■ What to produce
Begin your transcription at the line containing "You are a computer-use" and continue it, word for word, to the final line below. Include only those lines and skip the pictures.

■ Source information
* * * *
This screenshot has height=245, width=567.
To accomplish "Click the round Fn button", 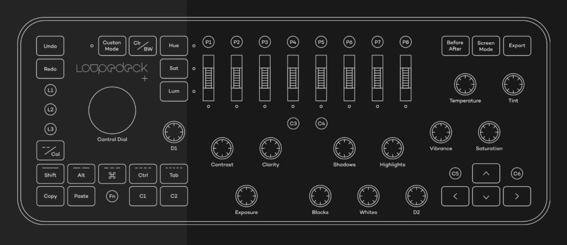I will [112, 196].
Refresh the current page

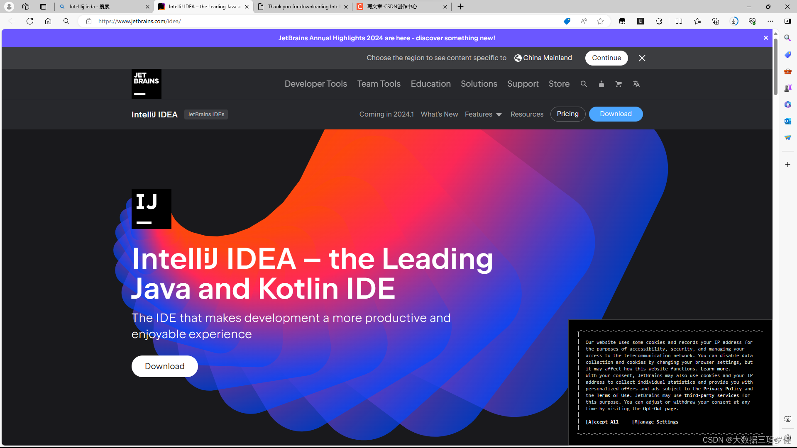pyautogui.click(x=30, y=21)
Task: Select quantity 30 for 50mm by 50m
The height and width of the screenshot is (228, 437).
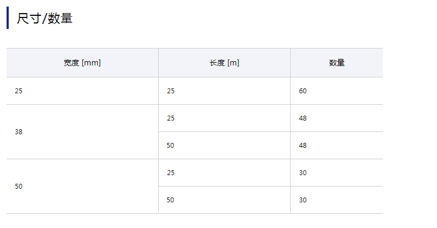Action: click(x=303, y=200)
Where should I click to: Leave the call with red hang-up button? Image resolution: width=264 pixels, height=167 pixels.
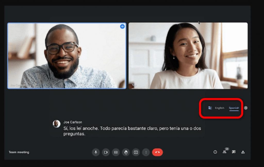click(x=158, y=152)
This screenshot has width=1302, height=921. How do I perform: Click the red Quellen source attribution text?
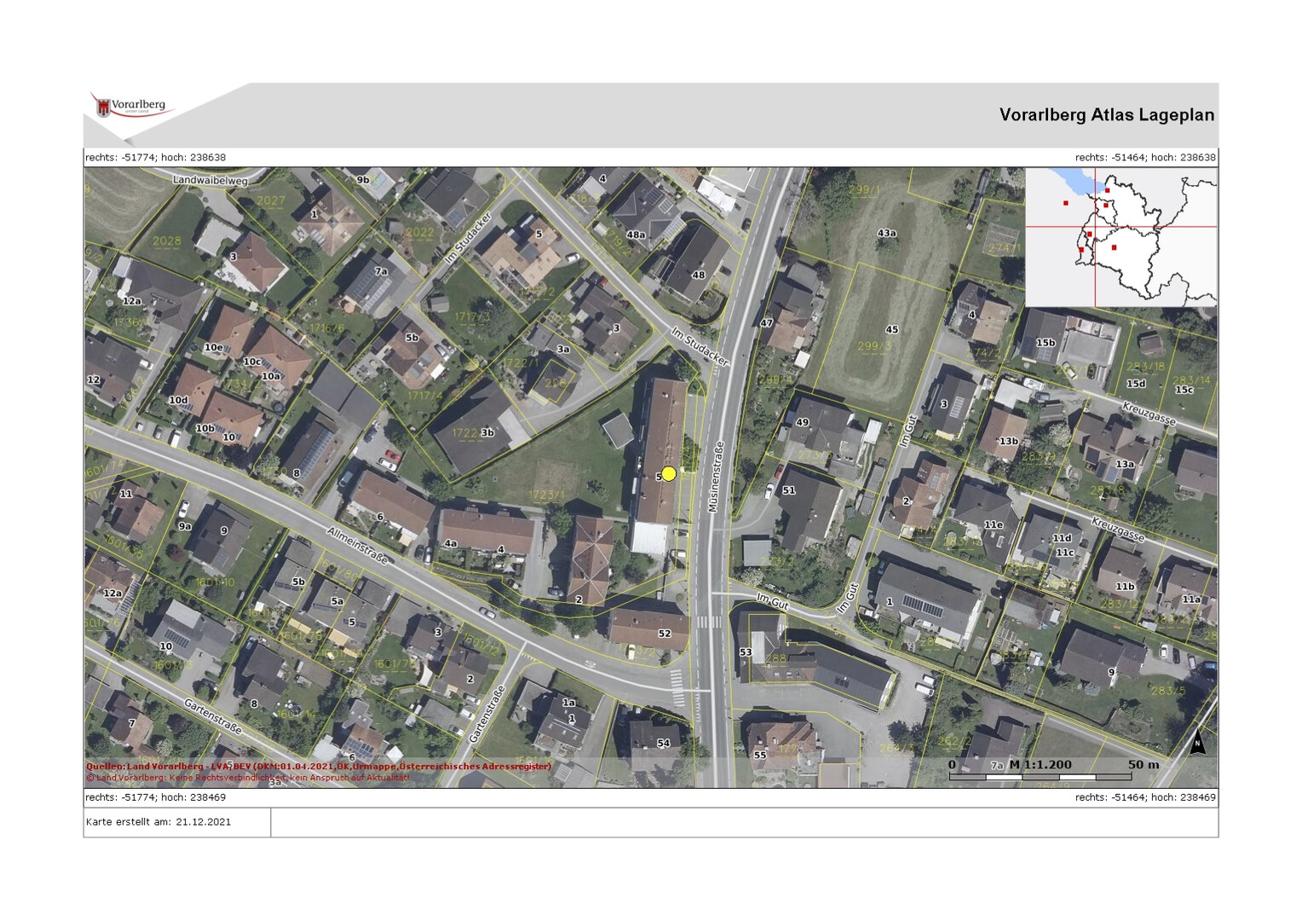[319, 766]
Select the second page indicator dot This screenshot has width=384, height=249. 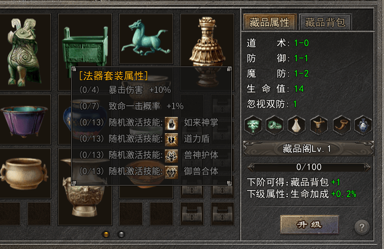pos(121,234)
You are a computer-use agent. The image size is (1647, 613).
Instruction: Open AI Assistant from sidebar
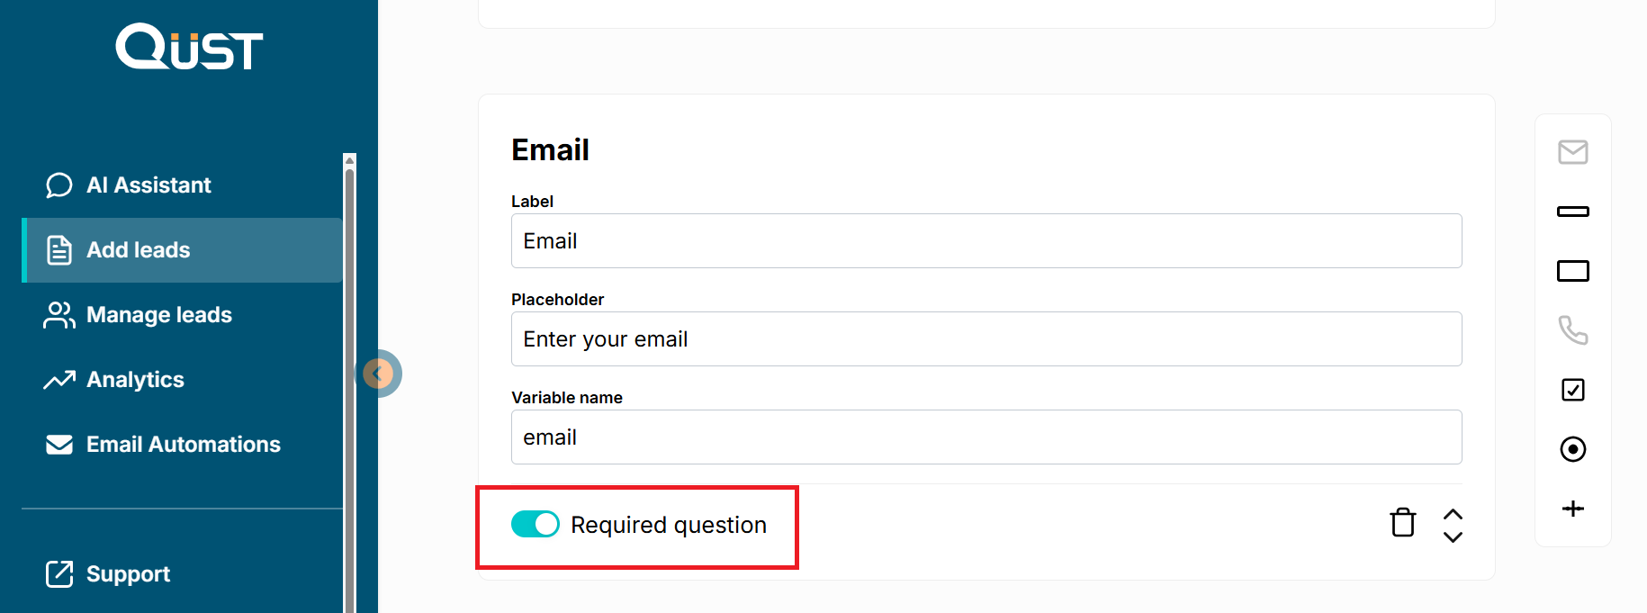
* * * *
■ Exercise result
You are a computer-use agent. The image size is (1647, 613).
Instruction: Open AI Assistant from sidebar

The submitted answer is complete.